Microsoft CEO Steve Ballmer — in full Dr. Evil mode, and with all the credibility of the same — delivered Big Evil's ultimatum yesterday, promising the already-expected proxy battle if Yahoo doesn't surrender within three weeks, even going as far as threatening to cut the offering price. The announcement is a bold one, considering that rumors going around Wall Street have it that Microsoft can't find anyone willing to be on the takeover board.

Perhaps bolder is the threat to lower the buying price, as a bit of second-grade arithmetic shows the deal has lost most of its value in the last two months.
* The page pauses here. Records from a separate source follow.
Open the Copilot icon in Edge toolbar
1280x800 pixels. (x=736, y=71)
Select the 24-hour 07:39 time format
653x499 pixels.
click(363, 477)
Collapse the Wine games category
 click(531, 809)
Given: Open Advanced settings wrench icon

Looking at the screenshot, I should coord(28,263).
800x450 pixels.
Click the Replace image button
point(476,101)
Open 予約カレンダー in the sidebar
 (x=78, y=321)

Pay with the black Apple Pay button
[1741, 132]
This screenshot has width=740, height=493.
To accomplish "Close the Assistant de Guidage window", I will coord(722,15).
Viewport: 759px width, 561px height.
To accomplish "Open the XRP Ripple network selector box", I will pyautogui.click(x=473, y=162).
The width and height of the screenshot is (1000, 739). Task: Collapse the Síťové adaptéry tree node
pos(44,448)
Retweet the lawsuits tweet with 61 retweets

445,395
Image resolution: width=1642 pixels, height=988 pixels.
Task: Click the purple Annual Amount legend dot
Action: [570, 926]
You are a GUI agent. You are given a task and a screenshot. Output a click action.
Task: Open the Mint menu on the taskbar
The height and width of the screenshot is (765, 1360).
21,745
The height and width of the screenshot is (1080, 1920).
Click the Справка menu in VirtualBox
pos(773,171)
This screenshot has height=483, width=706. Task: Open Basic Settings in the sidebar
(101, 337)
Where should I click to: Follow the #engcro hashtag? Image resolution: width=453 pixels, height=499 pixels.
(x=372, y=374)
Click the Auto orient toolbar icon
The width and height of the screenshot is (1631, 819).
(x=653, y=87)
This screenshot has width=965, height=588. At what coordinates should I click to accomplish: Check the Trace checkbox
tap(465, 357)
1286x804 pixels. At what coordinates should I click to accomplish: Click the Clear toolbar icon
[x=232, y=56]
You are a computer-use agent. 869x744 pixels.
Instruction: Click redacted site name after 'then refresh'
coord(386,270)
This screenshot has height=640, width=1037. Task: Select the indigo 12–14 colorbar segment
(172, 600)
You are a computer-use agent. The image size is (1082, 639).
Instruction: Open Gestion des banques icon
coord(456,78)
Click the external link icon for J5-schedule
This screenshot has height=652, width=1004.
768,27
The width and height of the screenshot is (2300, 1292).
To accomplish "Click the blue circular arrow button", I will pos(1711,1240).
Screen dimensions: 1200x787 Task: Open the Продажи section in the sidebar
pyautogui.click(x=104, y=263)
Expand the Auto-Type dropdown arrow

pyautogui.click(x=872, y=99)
The deal is generally reported as being worth $44 billion, a 60% premium on Yahoo's stock price. However, that's far from the current reality: Yahoo's stock price has risen approximately 47% since the offer was made, while Microsoft's has dropped around 9%. Yahoo shares closed at $19.18 on January 31 — the day before the offer, cited by Microsoft as the basis for it's pricing — while Microsoft shares were at $32.60. On Friday, Yahoo shares closed at $28.36, while Microsoft was down to $29.16.¹

Now, we're not market analysts, but in a deal that involves 50% Microsoft stock, the overall effect is that Microsoft's 60% premium is now somewhere around 10%. That's not exactly a huge incentive for Yahoo shareholders, especially the ones who'll get stuck with piles of slowly-sliding Microsoft shares. As it stands, a three-point gain would wipe out the premium entirely, so it's hardly the time to be threatening cuts.

"During these two months of inactivity, the Internet has continued to march on, while the public equity markets and overall economic conditions have weakened considerably" reads Ballmer's letter. "By any fair measure, the large premium we offered in January is even more significant today." Considering the above, it seems a strange statement from a man with a mathematics degree from Harvard; must be the New Math at work.

For now, we're all anxious spectators, consigned to gasp in horror at the Apache dance playing out before us.

¹Source: Google Finance, as of April 5, 2008.